Source code can be downloaded on GitHub.

bytecode77 / browse.php-payload

browse.php is a PHP single-file script providing an HTML based directory browser. Once arbitrary write access is granted to a directory, deploying this file will yield comprehensive insights in the directory structure of the server.

The script allows to...

  • ... browse the file system with the privileges of the executing user
  • ... download files using PHP's readfile()
  • ... dictionary traversal, i.e. attempting paths, like "..\..\..\" (if possible)


Let's have a look at some comprehensive screenshots. For demonstration purposes, I deployed this script on my own server, which I obviously have write access to. While taking the screenshots, I have picked a non-guessible name in order to avoid "accidents" in the time beeing. After I was finished, I deleted the file - don't forget this if you test the script!

1. Starting the script

You have done 99% of the work by acquiring write access remotely. Congratulations, you are a genious! ;) Now, browse.php will list the current directory. From there, navigation is a simple & UI based task.

2. View & download files

You can view or download any file. Especially PHP files - and we all know which ones are particularly interesting. This is a lot more convenient than the readfile("[...]\config.php") code is that usually deployed in multiple trial and error attempts until the correct path is hit.

Any file you care about is accessible and can be downloaded. Note, that this is a simple and therefore deployable & compatible script, not a feature complete "remote cloud solution payload".
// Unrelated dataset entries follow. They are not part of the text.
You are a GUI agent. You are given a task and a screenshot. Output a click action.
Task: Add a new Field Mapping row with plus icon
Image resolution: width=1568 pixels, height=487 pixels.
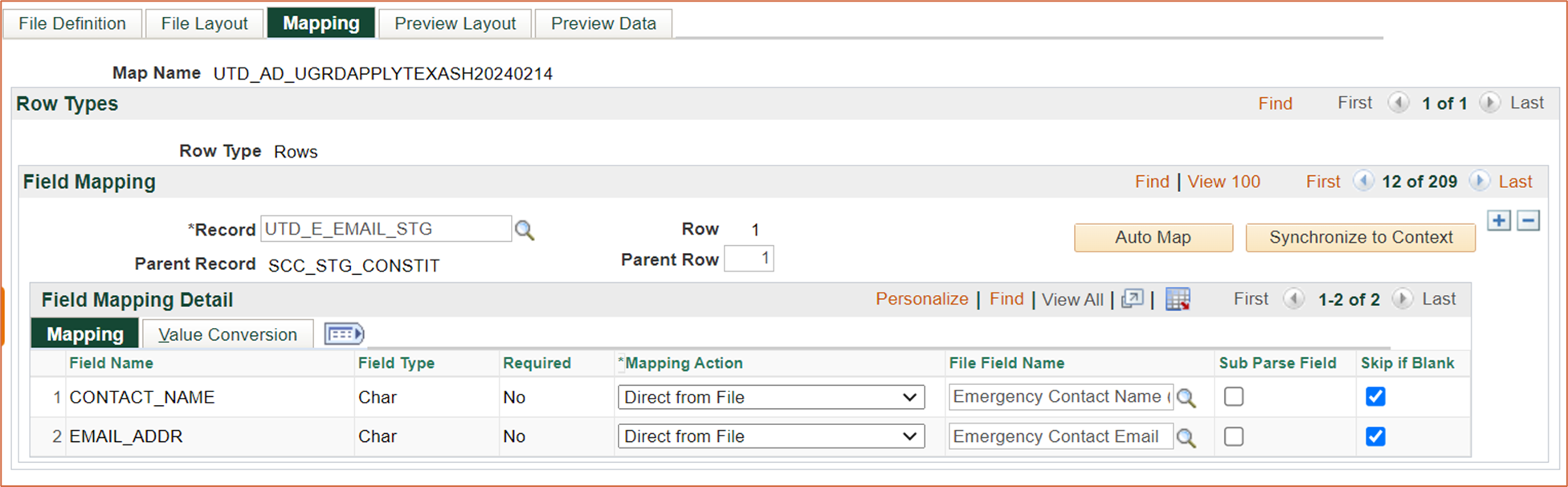point(1499,220)
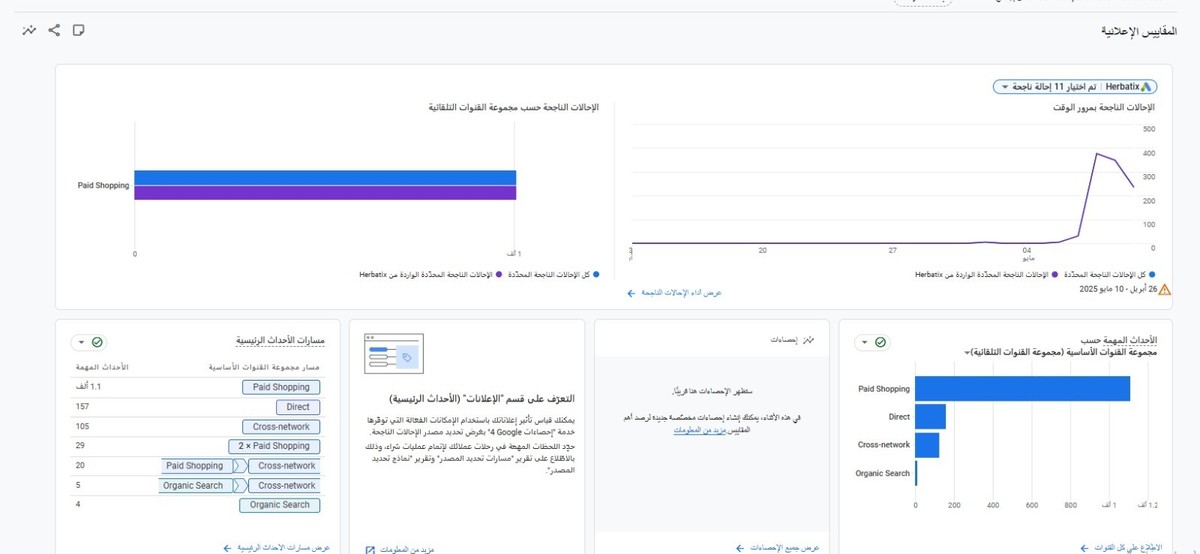Click the green check status in key events by channel card

[x=880, y=342]
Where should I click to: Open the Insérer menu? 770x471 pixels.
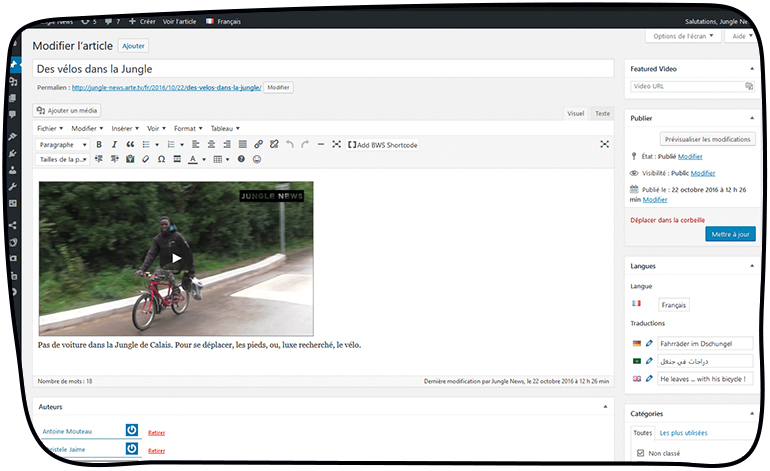(x=125, y=129)
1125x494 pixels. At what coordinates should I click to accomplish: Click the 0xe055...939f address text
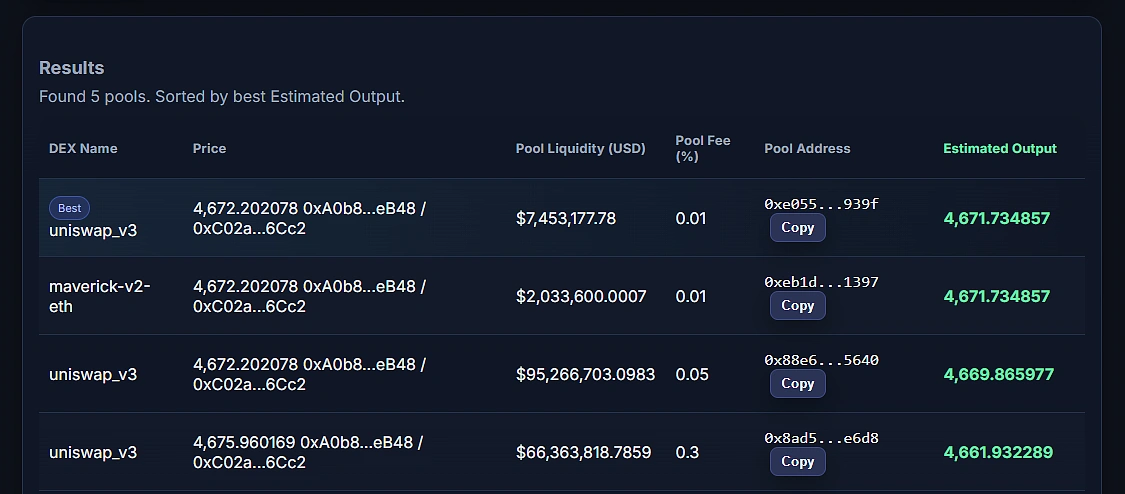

Directory traversal attacks, like "..\..\..\..\file.txt" are possible, as we can specify any path to the script. Here, I have deliberately weakened the server configuration to demonstrate how a user that is not jailed could cause you harm.

Please note, that I'm using my own server for this demonstration. I really hope I didn't forget to delete the file afterwards...

Use cases

I have actually developed this while testing suphp, Apache MPM and similar, not in an actual pentest. This helped me to debug through the web server implementation. However, the main purpose primarily suits pentesting.